Weil weniger los ist, fallen Randgruppen mehr auf.
Screenshot: Sarah Brugner

Davon übriggeblieben sind kleine Gruppen junger Flüchtlinge, oft unbegleitete Minderjährige, die an den Tischen zusammensitzen oder am Geländer lehnen, sich die Zeit vertreiben und das kostenlose WLAN nutzen.

Die Polizei bestätigt diese Beobachtungen. Es seien weder mehr Obdachlose und Bettler unterwegs noch gebe es mehr Anzeigen oder Vorfälle. Registriert werden laut Polizeisprecher Paul Eidenberger etwa Laden- und Gepäckdiebstähle, aber auch "Streitereien und Raufereien" unter den jungen Flüchtlingen. Letzteres nehme ab, weil sich immer weniger Asylsuchende am Westbahnhof aufhielten. Er sei nur im Herbst ein "Hotspot für Flüchtlinge" gewesen, weil er der einzige Ort war, den die dort angekommenen Menschen kannten, sagte Eidenberger.

Fokus beginnt bei Thaliastraße

Ein Hotspot für den Drogenhandel sei der Westbahnhof ebenfalls nicht. Es komme zwar hin und wieder zu Delikten, der Fokus der Polizei entlang der U6 beginne aber bei der Thaliastraße. Es gebe insgesamt keinen Grund für eine verstärkte Polizeipräsenz.

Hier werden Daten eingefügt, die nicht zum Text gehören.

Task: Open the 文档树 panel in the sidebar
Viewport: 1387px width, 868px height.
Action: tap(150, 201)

Bei der ÖBB sieht man das anders. Seit mehr als einem Jahr sei "ein interessantes Phänomen beobachtbar", sagte Sprecher Michael Braun dem STANDARD. Obwohl die "objektiv gegebene Sicherheit ungebrochen hoch" sei, sinke das Sicherheitsgefühl. Dem begegne man mit "sichtbarem Personal": 2015 wurde dieses um 210 auf 385 Mitarbeiter aufgestockt. Bis Jahresende sollen 500 Mitarbeiter auf den Bahnhöfen im Einsatz sein. Acht Securitymitarbeiter sind rund um die Uhr auf dem Westbahnhof unterwegs.

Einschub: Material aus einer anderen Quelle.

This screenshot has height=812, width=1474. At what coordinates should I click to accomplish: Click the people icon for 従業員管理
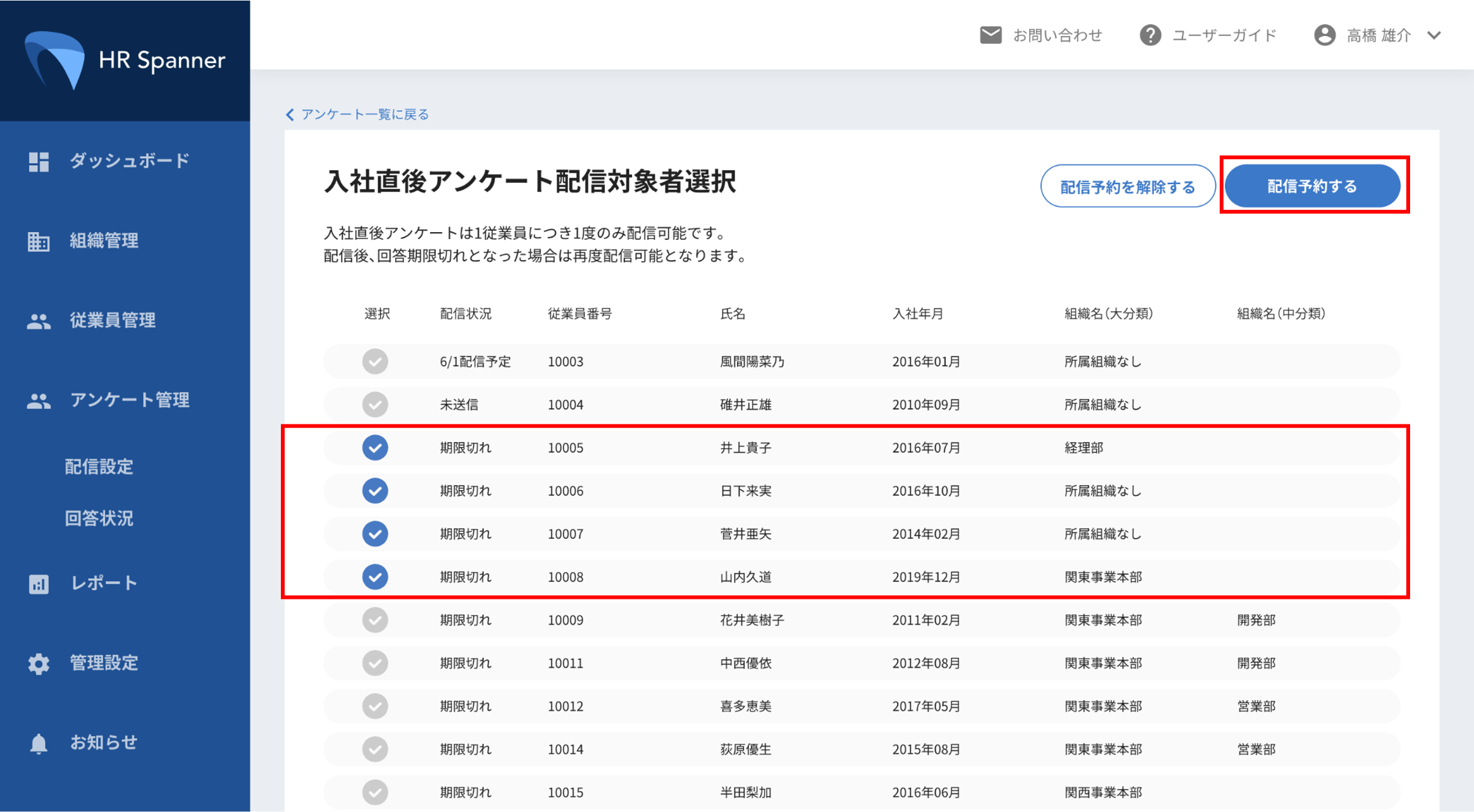[x=39, y=321]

Ein Hotspot für Kriminalität ist der Westbahnhof nicht. Trotzdem sinkt das Sicherheitsgefühl.
Screenshot: Sarah Brugner

Seitens der Anrainer gebe es zwar keine Beschwerden, sagt Gehard Zatlokal, Rudolfsheimer Bezirkschef. Er befürchtet aber, dass sich der Drogenhandel zum Westbahnhof verlagern könnte, wenn die Polizei bei den Hotspots Burggasse und Thaliastraße "härter durchgreift". Von der Verschärfung im Suchtmittelgesetz, die mit 1. Juni in Kraft tritt, erhofft sich Zatlokal deshalb eine Verbesserung der Situation.

Zehn Prozent weniger Umsatz

Die Geschäftstreibenden beschäftigt ein anderes Thema: Einige klagen seit dem Fahrplanwechsel über Umsatzeinbußen. Das Geschäft sei um 50 bis 60 Prozent zurückgegangen, sagt etwa der Filialleiter von Subway. Das Personal sei um sieben Mitarbeiter reduziert worden. Laut ÖBB-Sprecher Braun würden manche Geschäfte die Umstellung "mehr spüren, andere weniger", einige würden ein Plus verzeichnen. Durchschnittlich würden die Einbußen bei zehn Prozent liegen.

Bei der ÖBB zeigt man sich mit dem Fahrplanwechsel trotzdem zufrieden: Man habe im Nahverkehr zugelegt. Auch die Westbahn profitiert: Pendler und "Shoppingtouristen", die auf der Mariahilfer Straße einkaufen wollen, würden mit der Westbahn anreisen, sagte ein Sprecher dem STANDARD.

Der Bezirk befürchtet, dass es künftig einen Rückgang bei den Nächtigungen geben könnte. (Text: Christa Minkin, Video: Sarah Brugner, 26.4.2016)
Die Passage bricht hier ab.